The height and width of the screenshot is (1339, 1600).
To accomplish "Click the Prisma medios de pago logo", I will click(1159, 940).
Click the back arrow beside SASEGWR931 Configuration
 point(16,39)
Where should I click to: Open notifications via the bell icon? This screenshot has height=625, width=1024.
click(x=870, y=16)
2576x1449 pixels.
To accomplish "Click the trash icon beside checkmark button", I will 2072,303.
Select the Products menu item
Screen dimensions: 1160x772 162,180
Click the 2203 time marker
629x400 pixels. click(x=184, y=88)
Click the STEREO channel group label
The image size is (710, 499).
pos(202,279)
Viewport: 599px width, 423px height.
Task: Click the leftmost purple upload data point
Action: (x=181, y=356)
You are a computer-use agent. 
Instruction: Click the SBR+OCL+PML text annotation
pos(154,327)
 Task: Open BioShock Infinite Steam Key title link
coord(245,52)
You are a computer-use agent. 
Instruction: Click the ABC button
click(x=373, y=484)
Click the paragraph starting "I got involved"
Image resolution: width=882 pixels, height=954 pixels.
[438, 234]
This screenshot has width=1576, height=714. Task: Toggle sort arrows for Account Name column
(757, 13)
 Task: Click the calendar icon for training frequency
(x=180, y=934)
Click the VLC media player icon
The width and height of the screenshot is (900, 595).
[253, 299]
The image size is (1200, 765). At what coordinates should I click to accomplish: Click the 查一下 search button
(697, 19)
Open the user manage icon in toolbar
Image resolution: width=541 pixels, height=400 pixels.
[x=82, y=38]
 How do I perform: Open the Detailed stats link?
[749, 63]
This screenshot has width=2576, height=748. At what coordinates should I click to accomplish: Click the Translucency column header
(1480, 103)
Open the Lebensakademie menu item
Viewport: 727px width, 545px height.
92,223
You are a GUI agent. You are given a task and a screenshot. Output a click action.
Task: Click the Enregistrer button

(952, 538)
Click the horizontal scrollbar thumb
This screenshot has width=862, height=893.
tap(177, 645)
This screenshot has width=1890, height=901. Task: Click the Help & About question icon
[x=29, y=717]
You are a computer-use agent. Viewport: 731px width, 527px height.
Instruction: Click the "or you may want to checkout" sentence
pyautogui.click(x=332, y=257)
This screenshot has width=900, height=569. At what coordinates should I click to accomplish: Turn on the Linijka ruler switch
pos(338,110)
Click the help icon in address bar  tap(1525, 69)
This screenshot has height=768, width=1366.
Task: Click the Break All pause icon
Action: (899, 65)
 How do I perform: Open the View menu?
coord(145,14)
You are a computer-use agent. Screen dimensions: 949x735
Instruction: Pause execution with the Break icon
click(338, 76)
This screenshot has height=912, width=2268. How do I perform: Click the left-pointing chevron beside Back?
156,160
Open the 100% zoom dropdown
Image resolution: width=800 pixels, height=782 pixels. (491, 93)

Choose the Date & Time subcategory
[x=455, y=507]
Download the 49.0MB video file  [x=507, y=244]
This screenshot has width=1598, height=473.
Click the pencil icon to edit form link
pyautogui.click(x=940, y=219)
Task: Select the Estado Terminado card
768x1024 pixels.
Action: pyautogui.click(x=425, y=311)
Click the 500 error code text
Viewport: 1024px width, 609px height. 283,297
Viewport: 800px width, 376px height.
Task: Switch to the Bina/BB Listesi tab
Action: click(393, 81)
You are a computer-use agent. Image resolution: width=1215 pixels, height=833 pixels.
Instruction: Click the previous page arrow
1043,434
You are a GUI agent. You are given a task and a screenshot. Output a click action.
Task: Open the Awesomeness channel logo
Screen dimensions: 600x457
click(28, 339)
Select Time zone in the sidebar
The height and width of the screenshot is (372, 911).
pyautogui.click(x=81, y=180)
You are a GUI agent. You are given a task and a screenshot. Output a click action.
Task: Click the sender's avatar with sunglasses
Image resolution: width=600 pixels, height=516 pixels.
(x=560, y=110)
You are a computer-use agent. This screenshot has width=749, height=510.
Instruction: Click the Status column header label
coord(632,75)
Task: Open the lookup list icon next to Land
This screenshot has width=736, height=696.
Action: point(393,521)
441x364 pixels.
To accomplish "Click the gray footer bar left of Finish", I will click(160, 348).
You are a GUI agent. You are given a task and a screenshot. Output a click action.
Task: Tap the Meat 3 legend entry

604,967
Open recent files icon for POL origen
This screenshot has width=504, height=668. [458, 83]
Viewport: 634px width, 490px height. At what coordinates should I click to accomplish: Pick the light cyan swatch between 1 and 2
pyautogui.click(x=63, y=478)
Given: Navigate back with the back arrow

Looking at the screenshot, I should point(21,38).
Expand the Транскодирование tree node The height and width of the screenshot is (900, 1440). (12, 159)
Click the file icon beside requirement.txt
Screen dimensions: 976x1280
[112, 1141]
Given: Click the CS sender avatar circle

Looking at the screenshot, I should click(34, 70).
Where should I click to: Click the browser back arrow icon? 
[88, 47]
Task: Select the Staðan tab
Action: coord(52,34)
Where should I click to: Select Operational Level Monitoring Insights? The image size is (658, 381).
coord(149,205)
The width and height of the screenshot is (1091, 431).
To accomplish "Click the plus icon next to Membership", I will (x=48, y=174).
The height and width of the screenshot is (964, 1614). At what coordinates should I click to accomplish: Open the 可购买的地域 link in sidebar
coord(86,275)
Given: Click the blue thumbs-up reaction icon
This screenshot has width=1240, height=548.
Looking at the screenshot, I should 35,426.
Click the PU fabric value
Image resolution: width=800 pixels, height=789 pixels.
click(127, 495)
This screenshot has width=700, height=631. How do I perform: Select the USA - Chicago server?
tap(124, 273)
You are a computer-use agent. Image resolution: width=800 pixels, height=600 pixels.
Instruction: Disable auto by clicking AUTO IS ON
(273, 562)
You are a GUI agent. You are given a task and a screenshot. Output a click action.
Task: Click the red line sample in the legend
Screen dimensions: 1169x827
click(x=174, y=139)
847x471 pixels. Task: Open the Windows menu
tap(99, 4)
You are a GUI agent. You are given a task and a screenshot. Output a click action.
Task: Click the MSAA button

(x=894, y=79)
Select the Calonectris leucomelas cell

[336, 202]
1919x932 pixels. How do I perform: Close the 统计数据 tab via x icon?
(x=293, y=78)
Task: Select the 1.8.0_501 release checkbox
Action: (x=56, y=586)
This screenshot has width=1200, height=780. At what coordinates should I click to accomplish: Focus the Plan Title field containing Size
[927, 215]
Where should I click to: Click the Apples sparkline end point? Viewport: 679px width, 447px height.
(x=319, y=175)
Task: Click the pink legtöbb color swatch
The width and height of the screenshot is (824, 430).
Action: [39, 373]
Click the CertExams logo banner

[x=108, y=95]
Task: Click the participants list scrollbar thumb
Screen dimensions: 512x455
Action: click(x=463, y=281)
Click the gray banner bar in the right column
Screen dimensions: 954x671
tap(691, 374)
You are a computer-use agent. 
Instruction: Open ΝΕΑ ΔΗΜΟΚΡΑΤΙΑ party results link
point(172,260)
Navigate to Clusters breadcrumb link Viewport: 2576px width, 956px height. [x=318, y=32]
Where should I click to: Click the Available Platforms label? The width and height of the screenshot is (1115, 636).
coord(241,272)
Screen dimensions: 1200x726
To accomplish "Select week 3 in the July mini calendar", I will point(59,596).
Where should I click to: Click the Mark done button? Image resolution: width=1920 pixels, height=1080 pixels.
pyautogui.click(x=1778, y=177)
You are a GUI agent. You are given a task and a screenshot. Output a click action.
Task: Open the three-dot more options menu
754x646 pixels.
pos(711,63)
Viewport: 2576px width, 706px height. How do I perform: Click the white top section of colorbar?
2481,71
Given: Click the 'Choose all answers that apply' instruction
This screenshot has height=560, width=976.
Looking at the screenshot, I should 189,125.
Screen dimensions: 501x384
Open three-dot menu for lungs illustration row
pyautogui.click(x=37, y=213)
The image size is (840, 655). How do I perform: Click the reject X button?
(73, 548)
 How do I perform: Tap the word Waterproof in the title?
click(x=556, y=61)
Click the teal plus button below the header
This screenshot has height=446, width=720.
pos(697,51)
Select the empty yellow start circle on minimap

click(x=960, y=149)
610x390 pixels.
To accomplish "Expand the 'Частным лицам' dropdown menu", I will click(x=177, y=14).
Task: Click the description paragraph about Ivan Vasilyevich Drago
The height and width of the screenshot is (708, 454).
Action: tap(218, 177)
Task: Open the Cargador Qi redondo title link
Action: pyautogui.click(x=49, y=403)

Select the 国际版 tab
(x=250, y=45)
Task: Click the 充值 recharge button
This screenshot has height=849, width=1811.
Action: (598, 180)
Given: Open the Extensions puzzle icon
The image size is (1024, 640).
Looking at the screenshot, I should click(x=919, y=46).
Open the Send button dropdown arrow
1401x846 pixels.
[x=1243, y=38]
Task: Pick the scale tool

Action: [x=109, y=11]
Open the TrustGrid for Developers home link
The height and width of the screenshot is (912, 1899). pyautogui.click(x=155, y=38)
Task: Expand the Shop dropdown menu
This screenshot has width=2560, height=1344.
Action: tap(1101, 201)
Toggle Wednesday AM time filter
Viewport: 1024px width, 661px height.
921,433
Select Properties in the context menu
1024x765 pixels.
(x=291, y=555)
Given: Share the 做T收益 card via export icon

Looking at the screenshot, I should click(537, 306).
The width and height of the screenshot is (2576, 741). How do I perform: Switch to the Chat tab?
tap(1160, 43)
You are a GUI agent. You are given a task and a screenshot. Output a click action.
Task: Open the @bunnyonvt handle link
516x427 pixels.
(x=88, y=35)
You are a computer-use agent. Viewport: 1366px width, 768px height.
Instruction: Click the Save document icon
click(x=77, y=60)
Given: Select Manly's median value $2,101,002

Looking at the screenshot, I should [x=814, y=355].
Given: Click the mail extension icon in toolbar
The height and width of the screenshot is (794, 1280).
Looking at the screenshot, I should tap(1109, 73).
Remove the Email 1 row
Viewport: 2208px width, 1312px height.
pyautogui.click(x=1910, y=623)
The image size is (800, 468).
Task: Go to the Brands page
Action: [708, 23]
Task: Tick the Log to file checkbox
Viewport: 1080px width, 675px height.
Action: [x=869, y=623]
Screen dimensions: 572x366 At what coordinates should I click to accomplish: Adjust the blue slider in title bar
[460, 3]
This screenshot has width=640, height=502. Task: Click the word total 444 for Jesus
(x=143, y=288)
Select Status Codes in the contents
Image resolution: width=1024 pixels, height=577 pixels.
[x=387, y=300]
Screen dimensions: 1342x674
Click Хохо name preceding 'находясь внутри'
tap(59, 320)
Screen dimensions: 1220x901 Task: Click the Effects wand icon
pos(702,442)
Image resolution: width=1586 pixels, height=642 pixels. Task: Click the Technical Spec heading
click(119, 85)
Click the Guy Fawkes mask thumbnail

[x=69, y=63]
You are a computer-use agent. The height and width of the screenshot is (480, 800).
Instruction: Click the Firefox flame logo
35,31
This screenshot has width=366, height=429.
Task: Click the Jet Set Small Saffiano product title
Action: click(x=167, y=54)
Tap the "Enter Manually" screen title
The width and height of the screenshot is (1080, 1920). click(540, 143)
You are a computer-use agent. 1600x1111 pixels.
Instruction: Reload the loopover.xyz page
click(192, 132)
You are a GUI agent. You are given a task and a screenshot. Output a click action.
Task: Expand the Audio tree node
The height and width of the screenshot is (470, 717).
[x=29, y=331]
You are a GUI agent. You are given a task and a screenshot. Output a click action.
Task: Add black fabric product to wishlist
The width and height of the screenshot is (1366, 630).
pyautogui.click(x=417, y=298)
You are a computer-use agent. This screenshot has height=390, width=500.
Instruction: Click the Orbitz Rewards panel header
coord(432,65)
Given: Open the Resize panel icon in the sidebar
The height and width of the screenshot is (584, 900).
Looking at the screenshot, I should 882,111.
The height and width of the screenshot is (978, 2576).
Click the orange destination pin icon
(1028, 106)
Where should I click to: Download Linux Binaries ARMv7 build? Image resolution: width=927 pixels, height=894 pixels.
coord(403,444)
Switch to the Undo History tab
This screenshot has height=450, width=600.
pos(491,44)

__Required work__.
The expected answer is a copy of each line above containing "channel".

__Answer space__.
Click the STEREO channel group label
Task: Open the Awesomeness channel logo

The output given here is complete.